A particularly odiferous episode involved charges that the senator and his wife had tried to sabotage safety
inspections of an air-charter firm owned by Murl Bellew, a Daschle family friend who taught Tom how to fly. The
scandal erupted and triggered an official investigation when a Bellew small plane chartered by the Indian Health
Service crashed in North Dakota, killing the pilot and three doctors en route to an Indian-reservation clinic. Forest
Service inspectors had been arguing that Bellew’s firm should be banned from getting government contracts
because the operation had been unsafe for years. Senator Daschle obligingly pushed legislation taking the Forest
Service out of the business of inspecting small-plane carriers, and senior FAA bureaucrats said Linda had also tried
to submarine a proposal to train Forest Service inspectors to conduct FAA investigations. An FAA inspector
reported a cover-up: Documents showing the Daschles‘ assiduous efforts to minimize inspections of Bellew’s
planes were shredded by FAA officials under Linda‘s thumb. While an I.G. report failed to find Linda guilty of
any lawbreaking, there’s an old saying in Washington: The scandal isn‘t what’s illegal, the real scandal is what‘s
legal.
It’s a sign of how lazy, blinkered and source-coddling the Beltway‘s national press corps is when one considers
that none of all this made the dissections of the senator’s presidential withdrawal -- even though a tough piece by
the Washington Monthly‘s Stephanie Mencimer in the January 2002 issue laying out much of it was still on
newsstands. As she observed, “It doesn’t take Lee Atwater to see how Mrs. Daschle‘s professional life might play
out in a nasty re-election or presidential campaign: ’Sen. Daschle‘s wife lobbyist for nation’s most dangerous
airline,‘ or ’majority leader‘s wife lobbied to make airlines less safe.’”
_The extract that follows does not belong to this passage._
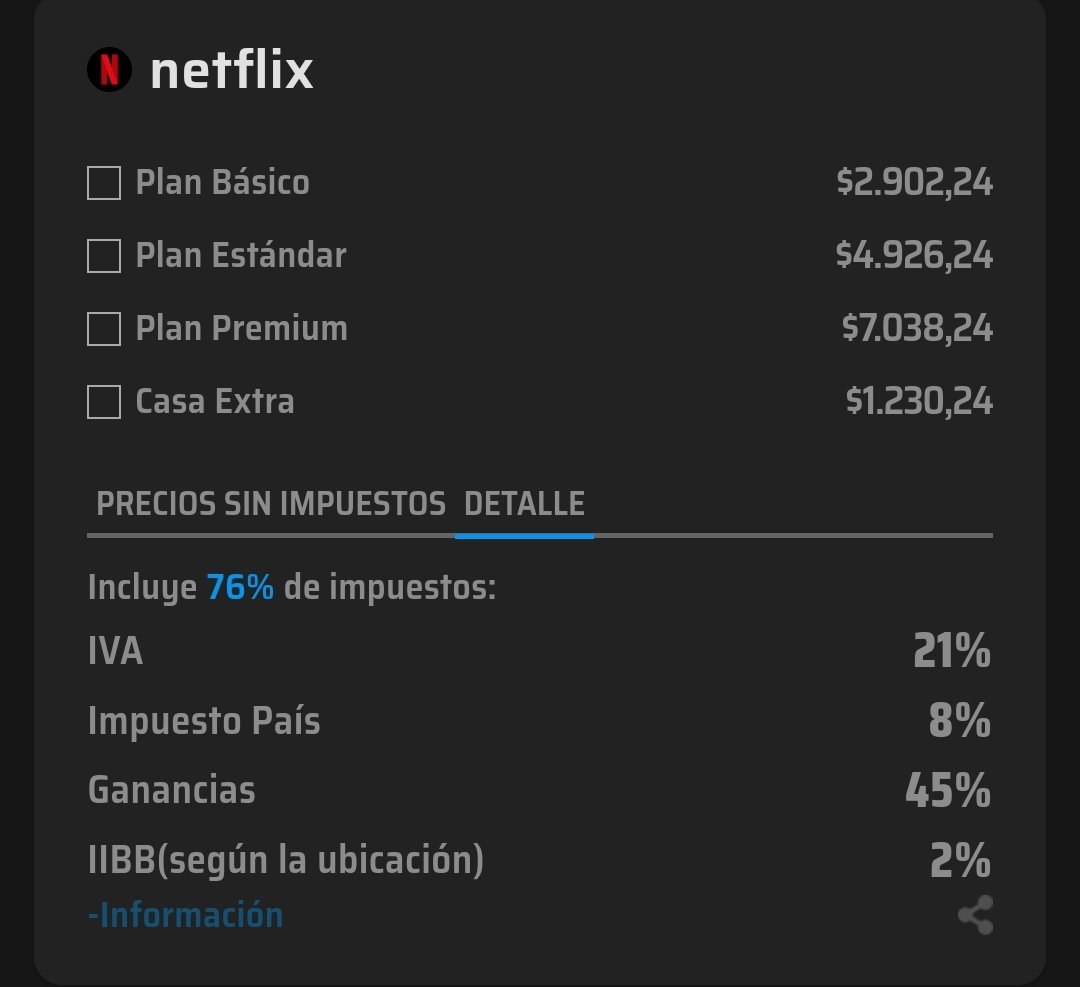The height and width of the screenshot is (987, 1080).
Task: Click the Ganancias 45% entry
Action: coord(540,789)
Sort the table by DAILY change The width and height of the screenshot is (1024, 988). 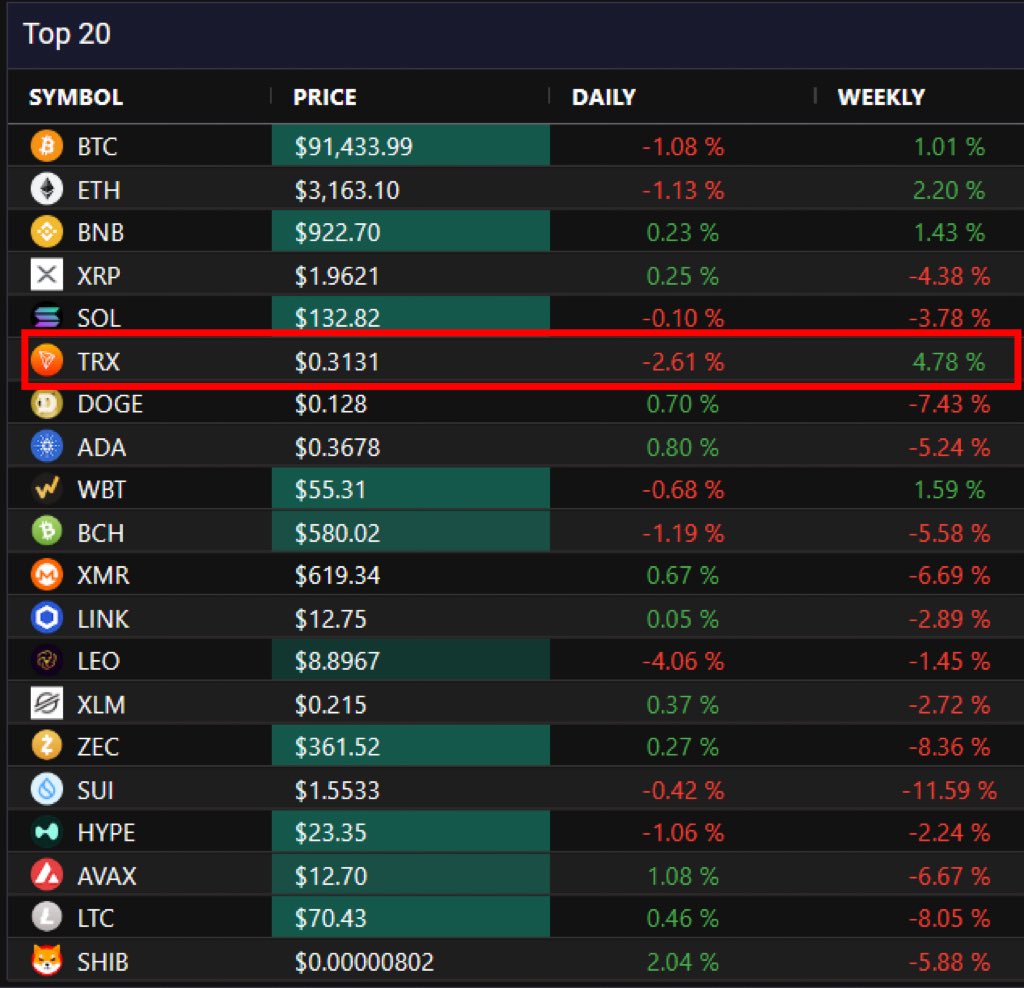(602, 97)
Linda Daschle has tried to pooh-pooh her obvious conflicts of interest as an influence peddler, telling The New
York Times last August that the staff members she lobbies “are pretty junior and may or may not know who I am”
-- a mind-boggling, risible assertion. But her senatorleader husband has always refused to make public his and his
wife‘s tax returns, despite repeated press requests. As a presidential candidate, Tom Daschle could not have
avoided giving the press a look at those returns -- which would have spelled out just how much cash Linda brings
in from her clients.
3. And that, children, was the ticking time bomb that would inevitably have exploded if the senator had sought the
White House -- and is the bottom-line reason he chose not to run.